The soda industry is trending toward vertical integration, which Coke and Pepsi acquiring their largest bottlers. From the WSJ:
Coke and PepsiCo sell concentrate to bottlers, which then bottle and distribute the soft drinks in their territories. Many of these smaller bottlers are small businesses that have been run by family members for decades and have perpetual contracts to distribute the sodas. One concern for some smaller bottlers is that the big cola makers might now push for more price promotions in the regions they control, a move that could also drive down prices and profit margins at smaller bottlers. There are also questions about how both companies will handle distribution of any new drinks they launch.
For Coke and PepsiCo, managing the often delicate relations with their remaining independent bottlers will be key to driving sales and efficiency in their distribution systems. PepsiCo said it is committed to nurturing “constructive” and “mutually profitable” relationships with its independent bottlers. PepsiCo says it has no plans to acquire the remaining portion of its bottling system, but instead it intends to focus on teaming up with its bottlers. Coke declined to comment.
Most industry watchers say that independent bottlers will continue to have a strong presence and that both companies will likely strive to keep relations cordial with these distributors. Small bottlers will also benefit as the overall beverage system gets more efficient. Nonetheless, the big bottler deals are set to bring major changes to the industry, which is fighting a slump in sales of traditional sodas….
The recent deals will allow Coke and PepsiCo to cut costs sharply and allow them to be more flexible on pricing and in offering retailers better deals, moves that could indirectly push smaller bottlers to do the same. “The pressure would be that they might lower prices to major customers on some products, where the independent bottlers may not have thought it necessary in the past,” Mr. Glover said.
This trend back toward vertical integration is pretty interesting. The article suggests that integration will result in greater pricing flexibility and lower overall prices, suggesting that perhaps integration is solving a double marginalization problem. But has bottler market power increased in the last decade or so? Why now?
A second possible explanation is that the costs of ameliorating promotional incentive conflicts by contract has increased over the relevant time frame. Like most vertical contracts, the key here is to understand how the incentives of the prospective transacting parties do not coincide and therefore must be controlled contractually rather than left to unrestrained competition and self-interest. A common incentive incompatibility, identified by Klein & Murphy (1988) and later analyzed by Klein (1995), occurs when: (1) manufacturers sell a product at a significant markup over marginal cost, (2) the retailer provides some input like marketing activity or promotion that has a significant impact on demand for the product, and (3) consumers have heterogeneous demand for these promotional services, i.e. different value placed on placement of the product on eye-level shelf space, product demonstrations, etc. The basic economic forces under these conditions suggest that the downstream “promotional service provider” such as a franchisee or retailer does not have adequate incentives to promote the product or supply the efficient level of marketing activity. This is because the franchisee does not take into account the franchisor’s (large) profit margin on additional sales induced by provision of promotional services. This is most likely to be the case when products are differentiated, e.g. soda!
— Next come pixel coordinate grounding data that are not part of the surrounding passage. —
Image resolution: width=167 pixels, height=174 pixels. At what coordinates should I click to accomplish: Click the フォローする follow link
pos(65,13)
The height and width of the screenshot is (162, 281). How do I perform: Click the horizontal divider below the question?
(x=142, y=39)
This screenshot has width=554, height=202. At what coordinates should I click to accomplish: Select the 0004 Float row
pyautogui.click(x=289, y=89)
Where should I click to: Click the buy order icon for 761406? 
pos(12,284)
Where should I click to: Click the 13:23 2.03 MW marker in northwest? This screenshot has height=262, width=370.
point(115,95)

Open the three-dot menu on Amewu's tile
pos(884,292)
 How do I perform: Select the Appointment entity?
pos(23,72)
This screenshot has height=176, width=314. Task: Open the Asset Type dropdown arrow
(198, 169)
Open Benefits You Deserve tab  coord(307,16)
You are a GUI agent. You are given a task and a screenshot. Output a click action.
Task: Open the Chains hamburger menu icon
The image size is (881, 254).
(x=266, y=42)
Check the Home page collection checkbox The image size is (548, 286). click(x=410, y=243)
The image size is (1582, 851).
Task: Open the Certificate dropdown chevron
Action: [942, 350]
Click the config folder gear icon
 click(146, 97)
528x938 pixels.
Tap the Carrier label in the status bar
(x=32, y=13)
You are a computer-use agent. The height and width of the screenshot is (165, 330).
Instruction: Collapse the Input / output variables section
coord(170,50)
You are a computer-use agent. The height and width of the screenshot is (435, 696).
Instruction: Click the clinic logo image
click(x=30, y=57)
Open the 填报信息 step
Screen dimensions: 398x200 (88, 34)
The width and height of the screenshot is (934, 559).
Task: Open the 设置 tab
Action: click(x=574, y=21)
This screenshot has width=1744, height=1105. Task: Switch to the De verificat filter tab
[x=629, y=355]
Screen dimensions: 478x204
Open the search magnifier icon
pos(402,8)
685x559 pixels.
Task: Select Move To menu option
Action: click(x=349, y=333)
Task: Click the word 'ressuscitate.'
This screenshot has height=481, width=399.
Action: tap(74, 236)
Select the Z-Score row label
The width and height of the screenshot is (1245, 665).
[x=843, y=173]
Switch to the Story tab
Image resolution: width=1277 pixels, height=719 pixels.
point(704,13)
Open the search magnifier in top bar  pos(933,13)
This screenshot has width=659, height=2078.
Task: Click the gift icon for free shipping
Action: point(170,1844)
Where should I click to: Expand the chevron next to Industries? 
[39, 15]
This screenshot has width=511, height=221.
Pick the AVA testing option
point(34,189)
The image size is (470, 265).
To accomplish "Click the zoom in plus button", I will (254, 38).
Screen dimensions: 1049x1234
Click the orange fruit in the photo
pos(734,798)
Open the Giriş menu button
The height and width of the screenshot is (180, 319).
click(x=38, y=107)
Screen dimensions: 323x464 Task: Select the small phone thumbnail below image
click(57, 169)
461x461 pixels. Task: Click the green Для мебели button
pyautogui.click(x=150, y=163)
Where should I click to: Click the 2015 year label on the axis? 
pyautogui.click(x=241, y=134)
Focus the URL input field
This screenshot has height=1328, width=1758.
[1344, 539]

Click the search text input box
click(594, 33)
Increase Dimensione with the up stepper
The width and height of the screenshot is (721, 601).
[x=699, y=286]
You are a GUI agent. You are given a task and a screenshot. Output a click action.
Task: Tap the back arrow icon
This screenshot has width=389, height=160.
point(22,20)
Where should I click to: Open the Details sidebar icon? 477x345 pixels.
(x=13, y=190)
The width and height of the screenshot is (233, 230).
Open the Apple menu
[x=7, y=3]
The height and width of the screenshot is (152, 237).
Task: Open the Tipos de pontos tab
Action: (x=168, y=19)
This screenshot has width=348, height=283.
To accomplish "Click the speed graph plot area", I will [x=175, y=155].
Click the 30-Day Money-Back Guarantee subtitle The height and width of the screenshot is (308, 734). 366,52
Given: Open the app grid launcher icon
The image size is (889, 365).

Under these conditions, transacting parties will find contractual solutions to these problems (including vertical integration) to induce the supply of the efficient level of promotional services. My analysis with Ben Klein on slotting contracts and solo authored work on category management contracts are examples of the types of contracts one sees put to use in the retail industry to control the transacting parties incentives in favor of non-performance and faciliate self-enforcement of the contract. But the real question here is whether the incentive conflict has changed in the soda market in recent years such that vertical integration has become a more efficient solution for assuring supply of the desired distribution services than contracting. I’m not sure what the change could be. Contractual relationships with bottlers can be governed by franchise termination laws, which render if incredibly difficult and nearly impossible to terminate a bottler for non-performance. The article notes that many of the bottler contracts are “perpetual.”
Relatedly, Muris, Scheffman & Spiller (1992) provide a similar analysis of the previous shift to vertical integration in the soft drink distribution market following a dramatic increase in the importance of marketing activity in the industry, e.g. supplying retailers with product display, “pushing” product by encouraging retailers to give premium shelf space with “slotting contracts,” and executing local promotions. It is true that one could call this change in optimal contractual form as a response to increasing transactions costs, but that is probably a bit misleading and certainly too vague to really get at the underlying economics. Most folks assume that this means a response to an increased incentive to engage in hold up over specialized assets. But this incentive to vertically integrate has nothing to do with specialized assets in the conventional Klein, Crawford, and Alchian (1978) or Williamsonian sense.